Texas Employees Retirement System, Austin, rehired Bank of New York Mellon as global custodian for a six-year contract effective Sept. 1.
Trustees of the $29.4 billion pension fund approved the recommendation of staff to retain BNY Mellon during a board meeting Wednesday, a webcast showed. The global custodian search began in July.
The board also approved hiring TorreyCove Capital Partners as the pension fund's private equity consultant, replacing Mercer Alternatives. TorreyCove's contract also is for six years. The start date has not been determined, said Mary Jane Wardlow, an ERS spokeswoman, in an email. An RFP for the private equity consultant search was posted in August.
Trustees received an update on the pension fund's opportunistic credit portfolio, which was approved in March 2019 but has yet to make a commitment to managers running private lending, real assets/esoteric credit, stressed/distressed and structured products strategies.
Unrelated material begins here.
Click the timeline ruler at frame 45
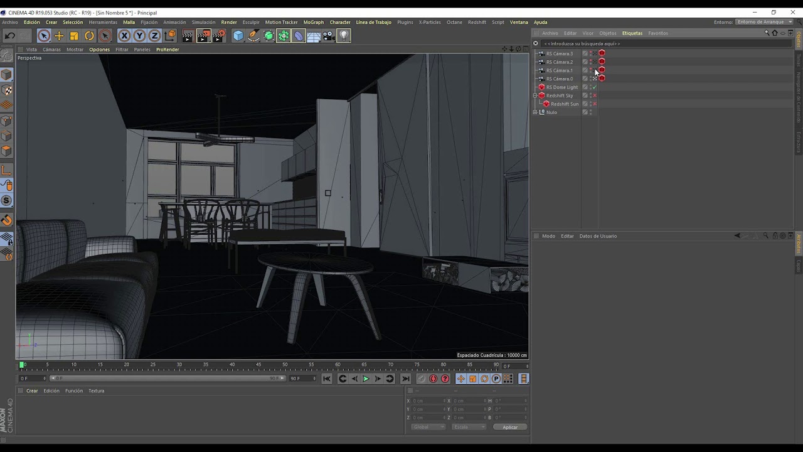Screen dimensions: 803x452 (258, 365)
Nicholas Maffeo, portfolio manager, said the credit portfolio, which has a 3% allocation of total pension fund assets — about $880 million — will be managed by ERS' hedge fund team in a core-satellite structure.
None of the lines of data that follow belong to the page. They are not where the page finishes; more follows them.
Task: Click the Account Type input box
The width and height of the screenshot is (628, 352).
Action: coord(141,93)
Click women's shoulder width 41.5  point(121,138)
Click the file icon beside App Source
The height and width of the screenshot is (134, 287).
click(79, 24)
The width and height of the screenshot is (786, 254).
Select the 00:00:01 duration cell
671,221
Trustees approved a tactical plan to commit about 1%, or $300 million, to between up to three managers for the opportunistic credit portfolio by Aug. 31, the end of the pension fund's fiscal year.
Mr. Maffeo said the first credit manager the pension fund's investment staff seeks will be a multistrategy manager "who can rotate between the four credit strategies and provide a core portfolio."
Follow-up commitments will be to smaller, niche-credit-strategy specialists, he said.
Mr. Maffeo did not provide a timeline for possible searches and hires.
In a discussion with trustees about current turbulent markets, CIO C. Thomas Tull said the pension fund has $5 billion of liquid assets, including about $880 million that was pulled from equities as part of derisking the portfolio last year, according to the webcast.
The equity assets were parked in fixed-income funds to pay benefits and to provide liquidity to take advantage of buying opportunities in market downturns like the current situation.
The ERS staff isn't planning big portfolio changes, Mr. Tull stressed, but he noted that "we are selectively putting risk back on" and adding to positions in equities, futures and options.
In response to the coronavirus outbreak, Mr. Tull said the pension fund has stopped "virtually all travel" and investment staffers now are fully equipped to perform all functions remotely.
Employees were forced to do a trial run for remote working a few weeks ago when ERS' headquarters lost power for a whole day, Mr. Tull told trustees, noting that the investment operations went forward without a hitch.